Copy the records, beginning at the line that contains "will [x=157, y=106]." and stopping after the line that contains "[x=690, y=41]". Keep every line, requests included, but multiply each coordinate in the answers by 1.05, rounding to whole numbers with halves rounded up.

MATERIAL FOR THE TASK:
## START

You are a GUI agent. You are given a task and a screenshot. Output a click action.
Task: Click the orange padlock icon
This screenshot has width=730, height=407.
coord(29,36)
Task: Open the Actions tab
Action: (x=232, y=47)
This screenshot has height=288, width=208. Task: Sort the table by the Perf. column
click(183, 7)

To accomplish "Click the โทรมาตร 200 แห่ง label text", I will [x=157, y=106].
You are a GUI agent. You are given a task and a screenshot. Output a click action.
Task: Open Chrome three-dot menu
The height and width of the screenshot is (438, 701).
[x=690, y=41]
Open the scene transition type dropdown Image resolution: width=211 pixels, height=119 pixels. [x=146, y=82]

## END
## START

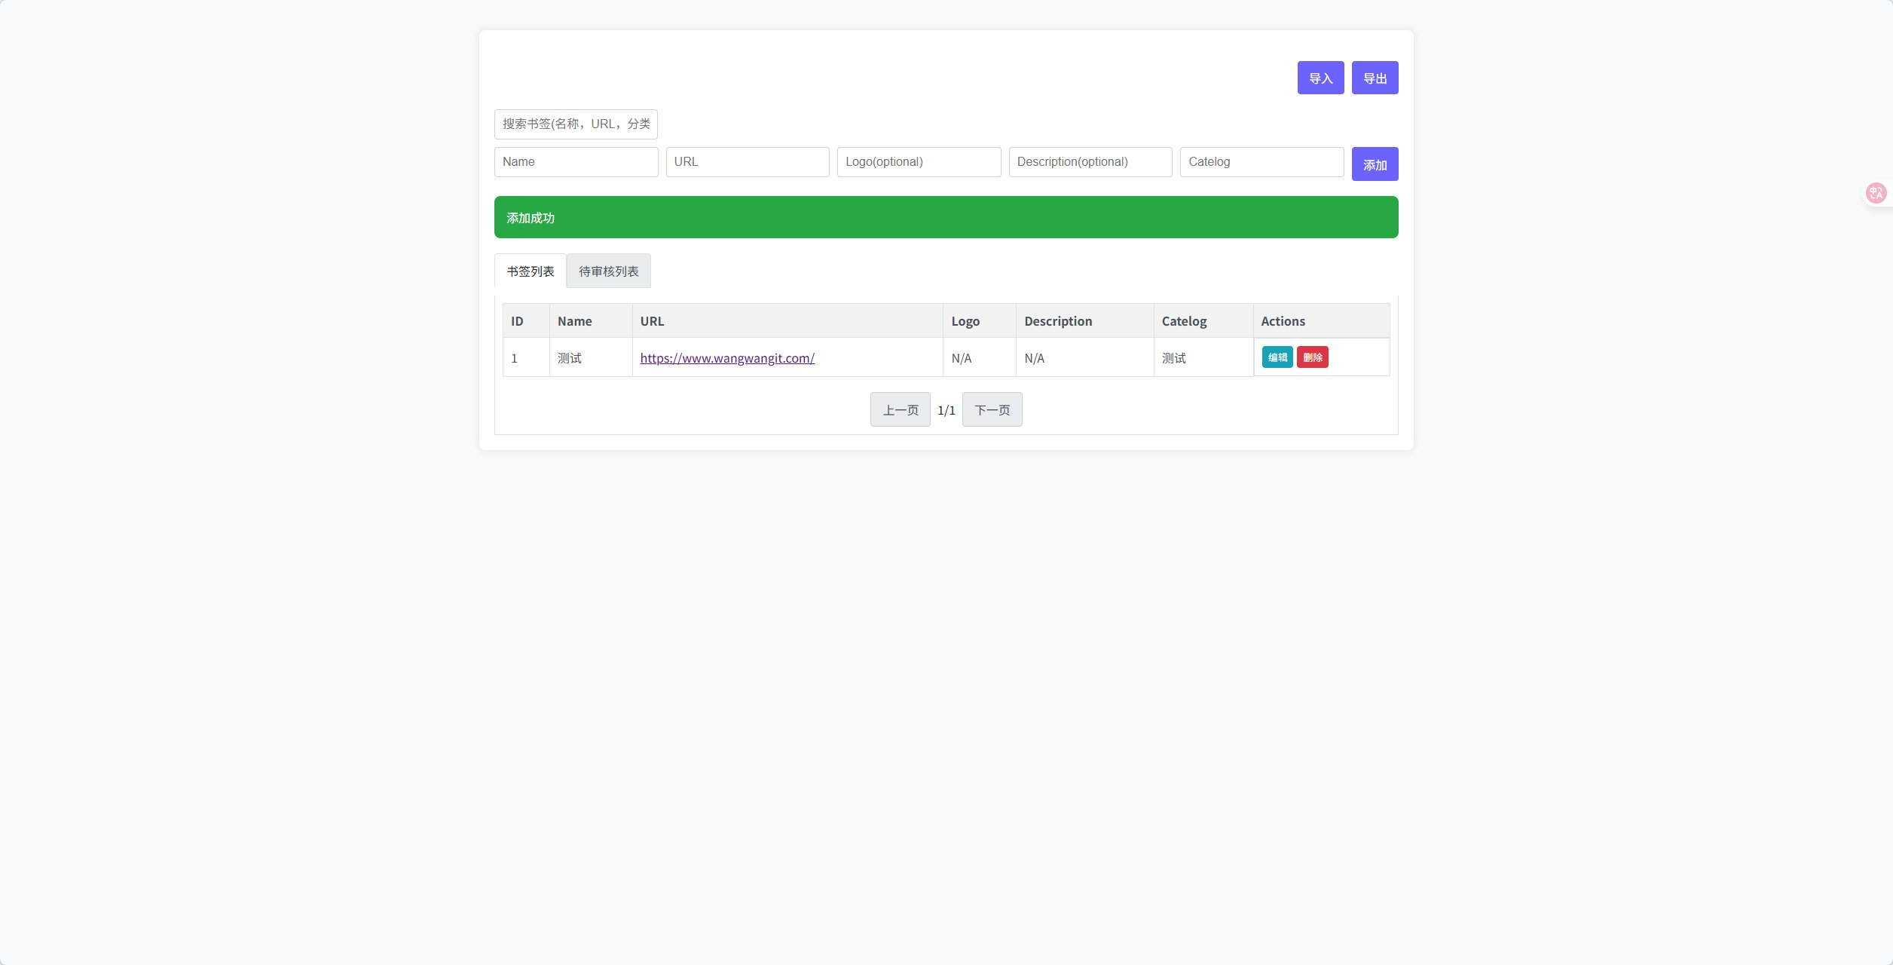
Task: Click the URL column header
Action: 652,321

## END

OUTPUT FOR THIS EXERCISE:
To accomplish "Click the โทรมาตร 200 แห่ง label text", I will [x=165, y=111].
You are a GUI agent. You are given a task and a screenshot. Output a click action.
Task: Open Chrome three-dot menu
The height and width of the screenshot is (438, 701).
[x=725, y=43]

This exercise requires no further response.